### Task to complete
Copy all lines below that use the word "Unisex".

### Given data
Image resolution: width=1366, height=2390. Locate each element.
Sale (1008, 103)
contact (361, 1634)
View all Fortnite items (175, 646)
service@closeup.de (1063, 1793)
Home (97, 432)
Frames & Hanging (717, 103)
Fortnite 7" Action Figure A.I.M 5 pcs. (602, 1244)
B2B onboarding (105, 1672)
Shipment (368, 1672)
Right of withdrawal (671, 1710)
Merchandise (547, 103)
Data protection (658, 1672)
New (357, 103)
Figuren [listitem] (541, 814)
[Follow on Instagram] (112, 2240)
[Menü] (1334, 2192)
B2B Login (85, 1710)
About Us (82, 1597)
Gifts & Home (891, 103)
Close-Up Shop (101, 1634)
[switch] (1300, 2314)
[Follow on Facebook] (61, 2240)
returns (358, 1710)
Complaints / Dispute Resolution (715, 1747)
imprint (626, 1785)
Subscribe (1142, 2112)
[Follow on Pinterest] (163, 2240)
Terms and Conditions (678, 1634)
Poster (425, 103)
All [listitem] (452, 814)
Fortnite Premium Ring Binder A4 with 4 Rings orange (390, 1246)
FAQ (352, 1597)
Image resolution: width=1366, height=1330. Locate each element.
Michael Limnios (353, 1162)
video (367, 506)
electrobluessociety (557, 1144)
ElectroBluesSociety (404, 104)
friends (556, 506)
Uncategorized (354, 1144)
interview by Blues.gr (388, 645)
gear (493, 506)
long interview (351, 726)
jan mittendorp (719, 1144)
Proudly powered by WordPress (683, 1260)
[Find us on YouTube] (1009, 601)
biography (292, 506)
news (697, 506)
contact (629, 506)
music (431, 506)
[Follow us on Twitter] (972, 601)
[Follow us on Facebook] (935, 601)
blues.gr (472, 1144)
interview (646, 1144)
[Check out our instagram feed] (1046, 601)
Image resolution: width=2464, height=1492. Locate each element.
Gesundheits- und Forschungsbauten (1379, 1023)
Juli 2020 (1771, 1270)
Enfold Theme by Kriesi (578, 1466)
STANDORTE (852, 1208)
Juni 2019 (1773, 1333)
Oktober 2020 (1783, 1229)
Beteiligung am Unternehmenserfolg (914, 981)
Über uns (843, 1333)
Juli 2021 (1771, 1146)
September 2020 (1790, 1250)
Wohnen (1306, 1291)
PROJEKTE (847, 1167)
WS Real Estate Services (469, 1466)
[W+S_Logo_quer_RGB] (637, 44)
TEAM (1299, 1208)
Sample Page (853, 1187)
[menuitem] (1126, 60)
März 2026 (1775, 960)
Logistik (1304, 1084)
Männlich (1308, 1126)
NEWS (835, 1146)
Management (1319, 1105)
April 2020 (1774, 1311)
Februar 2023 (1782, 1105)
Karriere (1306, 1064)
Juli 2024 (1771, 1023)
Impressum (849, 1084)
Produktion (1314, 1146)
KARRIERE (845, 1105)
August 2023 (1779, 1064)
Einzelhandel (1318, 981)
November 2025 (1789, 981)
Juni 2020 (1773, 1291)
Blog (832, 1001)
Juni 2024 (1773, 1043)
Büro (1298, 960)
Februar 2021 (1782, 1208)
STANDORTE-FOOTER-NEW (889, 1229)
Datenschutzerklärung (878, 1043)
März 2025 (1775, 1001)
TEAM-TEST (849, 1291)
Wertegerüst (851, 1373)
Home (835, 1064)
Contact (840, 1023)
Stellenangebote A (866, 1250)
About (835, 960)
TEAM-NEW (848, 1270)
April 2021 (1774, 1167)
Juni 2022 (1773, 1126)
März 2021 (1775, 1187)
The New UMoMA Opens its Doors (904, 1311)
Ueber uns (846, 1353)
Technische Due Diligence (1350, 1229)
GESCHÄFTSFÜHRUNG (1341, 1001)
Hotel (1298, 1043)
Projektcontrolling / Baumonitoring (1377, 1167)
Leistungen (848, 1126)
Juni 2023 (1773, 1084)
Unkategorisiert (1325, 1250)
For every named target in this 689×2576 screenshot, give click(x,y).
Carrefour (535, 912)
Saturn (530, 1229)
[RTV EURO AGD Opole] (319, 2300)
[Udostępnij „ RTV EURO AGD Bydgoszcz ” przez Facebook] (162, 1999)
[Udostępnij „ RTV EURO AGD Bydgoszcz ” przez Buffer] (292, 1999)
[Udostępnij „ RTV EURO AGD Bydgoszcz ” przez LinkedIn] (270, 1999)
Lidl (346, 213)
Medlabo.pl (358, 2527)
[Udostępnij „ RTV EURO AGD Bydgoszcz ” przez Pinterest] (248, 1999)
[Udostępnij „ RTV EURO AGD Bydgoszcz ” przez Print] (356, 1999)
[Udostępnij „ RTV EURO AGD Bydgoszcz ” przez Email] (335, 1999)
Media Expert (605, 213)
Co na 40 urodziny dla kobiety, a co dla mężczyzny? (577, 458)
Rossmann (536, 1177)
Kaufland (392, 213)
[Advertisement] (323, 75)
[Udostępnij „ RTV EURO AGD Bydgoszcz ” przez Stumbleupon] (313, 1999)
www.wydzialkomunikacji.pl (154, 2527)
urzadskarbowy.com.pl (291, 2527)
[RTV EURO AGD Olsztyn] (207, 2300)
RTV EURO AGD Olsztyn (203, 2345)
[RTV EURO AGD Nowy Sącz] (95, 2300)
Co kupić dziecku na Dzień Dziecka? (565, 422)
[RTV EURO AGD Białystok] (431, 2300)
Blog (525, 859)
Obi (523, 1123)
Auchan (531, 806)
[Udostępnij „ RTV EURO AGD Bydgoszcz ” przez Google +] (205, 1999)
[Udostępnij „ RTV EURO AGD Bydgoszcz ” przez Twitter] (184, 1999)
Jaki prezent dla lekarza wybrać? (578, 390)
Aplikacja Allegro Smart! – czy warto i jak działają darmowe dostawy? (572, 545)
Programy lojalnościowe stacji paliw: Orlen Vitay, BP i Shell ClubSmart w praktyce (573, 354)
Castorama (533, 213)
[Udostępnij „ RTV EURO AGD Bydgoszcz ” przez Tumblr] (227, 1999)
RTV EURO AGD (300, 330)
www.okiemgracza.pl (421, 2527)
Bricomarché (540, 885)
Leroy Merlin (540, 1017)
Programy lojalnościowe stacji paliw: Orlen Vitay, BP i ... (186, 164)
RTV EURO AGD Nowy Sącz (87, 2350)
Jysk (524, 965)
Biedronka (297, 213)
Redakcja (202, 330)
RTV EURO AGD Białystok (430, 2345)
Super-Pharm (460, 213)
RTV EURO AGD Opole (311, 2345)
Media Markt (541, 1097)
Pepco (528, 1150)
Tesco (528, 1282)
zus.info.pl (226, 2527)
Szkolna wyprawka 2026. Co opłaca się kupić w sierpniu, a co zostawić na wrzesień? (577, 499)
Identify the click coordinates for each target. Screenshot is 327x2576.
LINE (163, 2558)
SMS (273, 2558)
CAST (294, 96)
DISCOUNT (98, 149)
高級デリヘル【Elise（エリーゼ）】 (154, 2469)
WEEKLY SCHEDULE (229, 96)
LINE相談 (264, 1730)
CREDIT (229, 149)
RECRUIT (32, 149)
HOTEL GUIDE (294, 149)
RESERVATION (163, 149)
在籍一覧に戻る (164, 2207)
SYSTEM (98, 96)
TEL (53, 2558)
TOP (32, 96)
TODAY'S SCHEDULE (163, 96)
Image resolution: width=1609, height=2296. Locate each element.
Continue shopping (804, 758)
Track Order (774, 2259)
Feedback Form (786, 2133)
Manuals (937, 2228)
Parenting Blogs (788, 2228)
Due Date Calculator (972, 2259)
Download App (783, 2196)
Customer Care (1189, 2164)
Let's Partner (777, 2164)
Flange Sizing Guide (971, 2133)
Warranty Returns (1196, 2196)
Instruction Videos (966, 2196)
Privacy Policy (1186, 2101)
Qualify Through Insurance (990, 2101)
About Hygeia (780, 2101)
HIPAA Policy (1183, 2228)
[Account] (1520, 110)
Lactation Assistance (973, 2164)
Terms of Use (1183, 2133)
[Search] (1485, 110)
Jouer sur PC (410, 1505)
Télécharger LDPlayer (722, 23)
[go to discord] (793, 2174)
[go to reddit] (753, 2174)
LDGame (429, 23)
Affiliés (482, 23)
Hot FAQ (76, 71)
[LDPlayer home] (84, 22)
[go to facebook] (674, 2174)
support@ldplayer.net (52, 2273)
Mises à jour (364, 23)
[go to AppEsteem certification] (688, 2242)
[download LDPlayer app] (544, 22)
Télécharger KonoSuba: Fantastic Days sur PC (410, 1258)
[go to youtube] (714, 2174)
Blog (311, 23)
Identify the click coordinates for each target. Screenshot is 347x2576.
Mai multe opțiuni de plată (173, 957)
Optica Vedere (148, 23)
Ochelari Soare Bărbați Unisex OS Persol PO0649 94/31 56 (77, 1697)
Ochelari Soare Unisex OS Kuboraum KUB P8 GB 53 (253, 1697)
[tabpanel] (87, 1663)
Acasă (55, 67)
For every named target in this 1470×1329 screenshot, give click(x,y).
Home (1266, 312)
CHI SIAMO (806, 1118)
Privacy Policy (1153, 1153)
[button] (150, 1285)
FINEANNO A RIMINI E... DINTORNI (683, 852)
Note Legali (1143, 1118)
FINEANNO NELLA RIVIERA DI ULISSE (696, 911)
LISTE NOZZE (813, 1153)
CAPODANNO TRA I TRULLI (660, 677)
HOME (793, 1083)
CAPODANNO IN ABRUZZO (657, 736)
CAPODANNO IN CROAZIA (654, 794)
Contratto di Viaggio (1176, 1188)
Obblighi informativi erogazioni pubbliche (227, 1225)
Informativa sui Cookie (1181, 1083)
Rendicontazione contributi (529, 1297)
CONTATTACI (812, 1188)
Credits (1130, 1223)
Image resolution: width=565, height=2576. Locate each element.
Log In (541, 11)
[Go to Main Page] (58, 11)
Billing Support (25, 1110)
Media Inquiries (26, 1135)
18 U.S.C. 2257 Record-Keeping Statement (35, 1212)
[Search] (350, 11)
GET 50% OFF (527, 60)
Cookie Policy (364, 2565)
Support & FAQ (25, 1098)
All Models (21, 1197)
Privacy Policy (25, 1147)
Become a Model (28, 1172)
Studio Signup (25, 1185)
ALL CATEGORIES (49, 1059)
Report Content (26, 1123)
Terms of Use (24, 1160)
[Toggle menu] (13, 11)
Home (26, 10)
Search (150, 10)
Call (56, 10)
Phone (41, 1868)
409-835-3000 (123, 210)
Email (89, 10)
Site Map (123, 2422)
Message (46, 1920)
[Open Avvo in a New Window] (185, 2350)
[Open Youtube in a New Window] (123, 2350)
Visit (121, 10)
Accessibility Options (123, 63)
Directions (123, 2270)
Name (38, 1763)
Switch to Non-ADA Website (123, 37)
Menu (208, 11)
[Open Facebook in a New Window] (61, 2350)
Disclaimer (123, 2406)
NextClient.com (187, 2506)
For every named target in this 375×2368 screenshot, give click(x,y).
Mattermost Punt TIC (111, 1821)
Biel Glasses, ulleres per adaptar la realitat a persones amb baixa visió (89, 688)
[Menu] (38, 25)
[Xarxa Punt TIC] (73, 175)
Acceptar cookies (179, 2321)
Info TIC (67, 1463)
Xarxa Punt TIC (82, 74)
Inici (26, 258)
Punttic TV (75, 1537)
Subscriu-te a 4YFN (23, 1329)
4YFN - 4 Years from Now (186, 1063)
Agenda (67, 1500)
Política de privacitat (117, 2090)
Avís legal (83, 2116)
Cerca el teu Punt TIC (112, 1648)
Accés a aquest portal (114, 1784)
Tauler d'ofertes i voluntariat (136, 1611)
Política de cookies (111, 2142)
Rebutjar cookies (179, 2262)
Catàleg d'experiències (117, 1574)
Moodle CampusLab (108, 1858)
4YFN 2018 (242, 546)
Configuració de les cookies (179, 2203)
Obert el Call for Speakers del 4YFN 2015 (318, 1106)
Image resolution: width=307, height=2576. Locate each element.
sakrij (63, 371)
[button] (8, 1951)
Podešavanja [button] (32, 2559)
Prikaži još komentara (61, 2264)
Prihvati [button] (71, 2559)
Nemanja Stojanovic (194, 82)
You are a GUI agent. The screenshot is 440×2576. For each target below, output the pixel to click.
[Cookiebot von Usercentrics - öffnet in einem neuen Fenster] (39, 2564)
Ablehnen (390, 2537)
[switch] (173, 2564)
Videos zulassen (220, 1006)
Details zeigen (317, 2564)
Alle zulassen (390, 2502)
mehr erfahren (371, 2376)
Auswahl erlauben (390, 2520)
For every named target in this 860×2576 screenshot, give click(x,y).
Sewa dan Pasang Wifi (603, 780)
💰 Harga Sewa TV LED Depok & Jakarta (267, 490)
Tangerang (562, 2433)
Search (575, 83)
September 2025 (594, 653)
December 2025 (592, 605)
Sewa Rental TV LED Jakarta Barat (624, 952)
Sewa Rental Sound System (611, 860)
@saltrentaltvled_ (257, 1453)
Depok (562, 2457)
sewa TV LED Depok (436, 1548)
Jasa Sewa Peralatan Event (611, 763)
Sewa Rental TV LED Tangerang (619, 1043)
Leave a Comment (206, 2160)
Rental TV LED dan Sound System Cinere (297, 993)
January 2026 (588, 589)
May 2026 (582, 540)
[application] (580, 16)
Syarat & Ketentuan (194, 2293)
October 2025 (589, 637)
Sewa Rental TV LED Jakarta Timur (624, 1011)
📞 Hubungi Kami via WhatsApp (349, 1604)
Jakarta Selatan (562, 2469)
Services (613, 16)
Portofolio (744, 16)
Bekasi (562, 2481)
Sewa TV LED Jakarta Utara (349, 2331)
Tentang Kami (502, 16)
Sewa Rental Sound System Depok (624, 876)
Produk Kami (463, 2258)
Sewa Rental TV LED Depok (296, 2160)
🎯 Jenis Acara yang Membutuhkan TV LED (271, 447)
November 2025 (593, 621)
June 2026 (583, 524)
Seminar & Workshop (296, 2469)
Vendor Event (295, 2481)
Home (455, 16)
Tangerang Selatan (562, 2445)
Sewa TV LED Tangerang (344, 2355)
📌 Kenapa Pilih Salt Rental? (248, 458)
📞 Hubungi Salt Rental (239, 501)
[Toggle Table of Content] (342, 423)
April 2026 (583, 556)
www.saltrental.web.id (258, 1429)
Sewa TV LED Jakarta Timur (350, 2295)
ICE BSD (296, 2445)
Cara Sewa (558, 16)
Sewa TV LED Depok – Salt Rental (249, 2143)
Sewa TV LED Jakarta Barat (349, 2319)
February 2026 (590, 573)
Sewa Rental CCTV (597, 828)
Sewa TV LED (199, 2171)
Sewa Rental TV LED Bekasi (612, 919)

### Worked solution
Ochelari Soare Bărbați Unisex OS Persol PO0649 94/31 56 (77, 1697)
Ochelari Soare Unisex OS Kuboraum KUB P8 GB 53 (253, 1697)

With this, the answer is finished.